Prior U.S. Pat. No. 4, 291,740 to Michelson, and related U.S. Pat. Nos. 4,232,726 and 4,311,184, describe a process for making foundry shell cores or molds, referred to as a heatless process.This process vibrates a sand/binder mix into a generally cylindrical cavity formed by a pair of gas permeable, concave patterns pressed together. A catalyst gas is then forced into the cavity through the pattern walls, causing polymerization of the binder, and, thus, hardening of the sand/binder mix. The thickness of the layer of hardened mix depends upon the pressure of the catalyst gas employed and amount of compression of residual air in the cavity. After curing the catalyst contacted mix for a predetermined period of time, the remaining unhardened center of loose sand and unreacted binder is removed by turning the pattern box upside down and blowing out the interior with compressed air.
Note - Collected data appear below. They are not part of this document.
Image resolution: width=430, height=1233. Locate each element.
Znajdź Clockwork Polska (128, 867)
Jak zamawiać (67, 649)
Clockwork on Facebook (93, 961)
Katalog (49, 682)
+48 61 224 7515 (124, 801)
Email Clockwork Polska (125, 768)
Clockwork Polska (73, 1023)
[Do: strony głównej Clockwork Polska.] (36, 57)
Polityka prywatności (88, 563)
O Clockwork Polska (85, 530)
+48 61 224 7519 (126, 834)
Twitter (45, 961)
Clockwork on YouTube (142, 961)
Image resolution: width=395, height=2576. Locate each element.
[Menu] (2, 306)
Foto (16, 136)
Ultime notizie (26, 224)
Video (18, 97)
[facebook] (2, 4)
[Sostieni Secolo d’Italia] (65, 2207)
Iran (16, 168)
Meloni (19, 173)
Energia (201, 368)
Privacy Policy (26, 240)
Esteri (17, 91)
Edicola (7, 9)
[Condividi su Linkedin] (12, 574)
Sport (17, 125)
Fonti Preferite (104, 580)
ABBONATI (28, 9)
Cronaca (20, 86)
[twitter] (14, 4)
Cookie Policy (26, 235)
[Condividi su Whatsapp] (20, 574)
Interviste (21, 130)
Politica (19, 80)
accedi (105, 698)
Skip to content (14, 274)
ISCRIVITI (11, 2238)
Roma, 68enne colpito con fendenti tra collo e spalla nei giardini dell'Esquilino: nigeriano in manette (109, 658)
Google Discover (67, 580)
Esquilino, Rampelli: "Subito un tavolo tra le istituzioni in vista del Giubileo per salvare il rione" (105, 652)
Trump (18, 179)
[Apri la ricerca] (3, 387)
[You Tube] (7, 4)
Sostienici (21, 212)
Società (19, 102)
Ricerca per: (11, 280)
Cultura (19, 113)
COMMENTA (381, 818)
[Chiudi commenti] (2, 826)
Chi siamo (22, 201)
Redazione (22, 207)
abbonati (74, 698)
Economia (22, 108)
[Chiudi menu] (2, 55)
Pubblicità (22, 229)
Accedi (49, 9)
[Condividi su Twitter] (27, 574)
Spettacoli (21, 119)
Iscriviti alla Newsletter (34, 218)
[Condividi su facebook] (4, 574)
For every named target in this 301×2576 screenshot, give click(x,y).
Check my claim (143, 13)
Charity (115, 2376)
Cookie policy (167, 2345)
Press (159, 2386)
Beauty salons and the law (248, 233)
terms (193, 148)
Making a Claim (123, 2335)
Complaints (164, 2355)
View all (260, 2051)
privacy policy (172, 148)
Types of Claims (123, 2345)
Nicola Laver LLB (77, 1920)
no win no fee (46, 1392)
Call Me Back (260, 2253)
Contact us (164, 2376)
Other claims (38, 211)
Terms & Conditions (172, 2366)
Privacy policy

The pattern is then opened and the resulting sand core or mold is removed.
The present invention is concerned in part with the preparation of such patterns.
In the Michelson process, as disclosed in the U.S. Pat. No. 4,291,740 patent, the patterns are made of iron or steel sheet metal with a plurality of permeable inserts positioned in the wall of the patterns in a chessboard-like, staggered arrangement. The inserts may be of the screen type.
One problem with this arrangement is that the filters tend to plug up with sand/binder mix. In addition, the use of spaced openings does not allow or provide a continuous gas permeable surface for uniform treatment of sand/binder mix.
In the U.S. Pat. No. 4,291,740 patent, it is mentioned that the patterns can be made of sintered powdered metal. Whereas such patterns are gas permeable all around and, thus, less likely to plug, such patterns, if made in complicated or irregular shape, tend to crack on outer diameters during manufacture. This is believed to be due to shrinkage during sintering. Sintering takes place at an elevated temperature which is about 2/3 of absolute temperature for the metal particular, and in the process there is a general tendency for the particulates of the metal to change shape and size and generally flow closer together. The mold used to form the pattern shape, however, does not shrink, with the result that cracks in surfaces restrained by the mold surfaces develop. In one example, in the formation of a truncated cone-shaped part between two graphite mold halves, the shrinkage during sintering was so severe as to provide a strong force tending to force the two mold halves apart.